» Quoted text
- - - -

Paul Moser

Wisdom tells us what we should do, experience tells us what we should never do again

The theory goes that you should write tests to check the functionality of your code, then when you refactor your code or add new features you’ve got a safety net to check that what you’ve done hasn’t broken existing functionality.

The theory is good, but in practice it doesn’t work.*

If you write tests to test your code you won’t write your tests, at least you won’t write all of them and you’ll cut corners. Writing tests to test a piece of code you already have is tedious. You’ll end up compromising your tests. You won’t test the simple stuff, because, well it’s simple, what could go wrong? It may be simple, but that’s just the sort of thing you’ll change without a moments thought but somewhere that’ll have a consequence you didn’t think of. You might skip testing the obvious stuff, but what’s obvious to you isn’t obvious to the next person to look at the code. You won’t test the difficult stuff, because that’s too time consuming and you’ve tested most of the other stuff so you figure you’re fairly safe. You won’t test the stuff that’s ‘impossible’ to test. That safety net that makes you feel secure, the holes are too big - just when you really need it you’ll fall straight through it.

- - - -

» Excerpted data
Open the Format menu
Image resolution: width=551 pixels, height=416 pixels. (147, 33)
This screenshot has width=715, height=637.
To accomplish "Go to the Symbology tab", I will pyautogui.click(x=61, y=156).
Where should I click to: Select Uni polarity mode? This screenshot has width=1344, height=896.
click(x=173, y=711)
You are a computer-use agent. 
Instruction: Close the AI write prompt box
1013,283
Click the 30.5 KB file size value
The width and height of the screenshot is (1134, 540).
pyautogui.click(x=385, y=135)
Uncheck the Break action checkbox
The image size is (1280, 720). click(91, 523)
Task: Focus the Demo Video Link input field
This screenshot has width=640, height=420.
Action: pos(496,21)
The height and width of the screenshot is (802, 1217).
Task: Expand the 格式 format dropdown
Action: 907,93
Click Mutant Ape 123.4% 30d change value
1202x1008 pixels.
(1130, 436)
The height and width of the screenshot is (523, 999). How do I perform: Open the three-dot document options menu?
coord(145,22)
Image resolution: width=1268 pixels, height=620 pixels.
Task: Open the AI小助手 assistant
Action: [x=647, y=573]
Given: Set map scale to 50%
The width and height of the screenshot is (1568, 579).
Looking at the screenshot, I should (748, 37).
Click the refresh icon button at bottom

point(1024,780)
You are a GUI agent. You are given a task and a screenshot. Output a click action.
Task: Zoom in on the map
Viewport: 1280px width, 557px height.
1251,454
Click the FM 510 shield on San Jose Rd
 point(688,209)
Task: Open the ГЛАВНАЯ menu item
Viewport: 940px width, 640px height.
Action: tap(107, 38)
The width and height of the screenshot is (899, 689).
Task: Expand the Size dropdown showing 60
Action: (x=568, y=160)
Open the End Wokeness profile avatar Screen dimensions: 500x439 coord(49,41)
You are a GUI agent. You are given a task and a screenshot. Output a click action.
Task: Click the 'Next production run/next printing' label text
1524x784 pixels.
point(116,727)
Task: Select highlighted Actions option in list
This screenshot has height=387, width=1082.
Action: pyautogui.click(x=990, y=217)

- - - -

» Required task 1
Give the post on writing tests again from "The theory goes" up to and including "broken existing functionality.", swapping "safety net" for "backstop".
» Required task 2
Answer these questions about the post on writing tests.
(a) According to the theory, what do tests give you when you refactor your code or add new features?
(b) What does the post call tedious?
(c) Why won't you test the difficult stuff?
The material is separate from the post on writing tests.

» Task solution 1
The theory goes that you should write tests to check the functionality of your code, then when you refactor your code or add new features you’ve got a backstop to check that what you’ve done hasn’t broken existing functionality.

» Task solution 2
(a) A safety net to check that what you've done hasn't broken existing functionality.
(b) Writing tests to test a piece of code you already have.
(c) Because it's too time consuming, and you've tested most of the other stuff, so you figure you're fairly safe.